> What is required
Copy out each line of the data below in which "panel" appears.

Collected data entries

.....

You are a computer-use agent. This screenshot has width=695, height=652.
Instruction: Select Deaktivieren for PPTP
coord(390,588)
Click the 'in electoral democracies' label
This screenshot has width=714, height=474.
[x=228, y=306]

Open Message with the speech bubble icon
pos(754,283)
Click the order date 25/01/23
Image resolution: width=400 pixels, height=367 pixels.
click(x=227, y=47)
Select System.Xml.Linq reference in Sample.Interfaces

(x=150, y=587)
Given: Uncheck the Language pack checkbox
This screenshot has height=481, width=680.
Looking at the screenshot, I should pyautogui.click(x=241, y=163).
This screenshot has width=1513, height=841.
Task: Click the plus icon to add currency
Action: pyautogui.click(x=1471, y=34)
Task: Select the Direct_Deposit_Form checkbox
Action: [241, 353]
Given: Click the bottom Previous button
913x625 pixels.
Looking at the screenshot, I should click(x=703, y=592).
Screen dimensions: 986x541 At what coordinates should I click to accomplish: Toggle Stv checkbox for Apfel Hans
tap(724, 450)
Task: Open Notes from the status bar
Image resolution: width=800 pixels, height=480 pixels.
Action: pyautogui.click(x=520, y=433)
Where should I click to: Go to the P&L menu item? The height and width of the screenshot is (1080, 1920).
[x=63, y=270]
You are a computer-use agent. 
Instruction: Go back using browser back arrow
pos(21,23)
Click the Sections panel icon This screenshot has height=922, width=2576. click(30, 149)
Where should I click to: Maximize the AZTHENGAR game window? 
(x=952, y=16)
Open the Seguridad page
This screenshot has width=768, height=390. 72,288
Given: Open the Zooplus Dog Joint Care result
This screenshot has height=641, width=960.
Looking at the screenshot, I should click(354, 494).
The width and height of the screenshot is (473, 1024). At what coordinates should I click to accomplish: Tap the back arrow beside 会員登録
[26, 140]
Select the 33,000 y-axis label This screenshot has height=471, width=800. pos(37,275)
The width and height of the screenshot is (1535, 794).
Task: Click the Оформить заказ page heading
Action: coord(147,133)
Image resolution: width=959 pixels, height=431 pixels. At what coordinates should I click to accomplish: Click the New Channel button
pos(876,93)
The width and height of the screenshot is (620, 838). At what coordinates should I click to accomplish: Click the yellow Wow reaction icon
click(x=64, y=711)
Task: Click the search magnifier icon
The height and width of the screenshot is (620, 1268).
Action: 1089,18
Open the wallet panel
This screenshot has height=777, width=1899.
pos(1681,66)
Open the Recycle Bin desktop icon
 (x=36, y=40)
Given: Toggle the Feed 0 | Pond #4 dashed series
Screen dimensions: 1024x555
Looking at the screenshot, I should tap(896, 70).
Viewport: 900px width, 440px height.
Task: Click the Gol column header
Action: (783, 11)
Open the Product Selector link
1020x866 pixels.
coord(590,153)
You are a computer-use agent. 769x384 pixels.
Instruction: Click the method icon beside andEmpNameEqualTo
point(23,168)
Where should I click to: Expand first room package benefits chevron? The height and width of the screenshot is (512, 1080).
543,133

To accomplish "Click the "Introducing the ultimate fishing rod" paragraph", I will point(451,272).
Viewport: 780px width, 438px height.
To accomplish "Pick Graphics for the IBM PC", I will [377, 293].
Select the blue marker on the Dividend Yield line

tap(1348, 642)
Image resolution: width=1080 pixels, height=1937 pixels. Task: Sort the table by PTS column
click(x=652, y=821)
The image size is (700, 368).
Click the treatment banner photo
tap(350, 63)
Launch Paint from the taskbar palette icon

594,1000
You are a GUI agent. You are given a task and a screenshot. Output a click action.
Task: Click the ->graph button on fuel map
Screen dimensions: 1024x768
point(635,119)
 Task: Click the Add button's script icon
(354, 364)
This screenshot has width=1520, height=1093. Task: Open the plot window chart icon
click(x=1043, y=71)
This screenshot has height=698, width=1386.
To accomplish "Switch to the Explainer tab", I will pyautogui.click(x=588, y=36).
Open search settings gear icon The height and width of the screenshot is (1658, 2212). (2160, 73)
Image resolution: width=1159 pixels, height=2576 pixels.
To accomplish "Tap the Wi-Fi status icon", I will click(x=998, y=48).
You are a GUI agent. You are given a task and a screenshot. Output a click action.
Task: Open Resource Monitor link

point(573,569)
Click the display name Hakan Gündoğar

.....

> Solution
Click the Sections panel icon This screenshot has height=922, width=2576. click(30, 149)
Open the wallet panel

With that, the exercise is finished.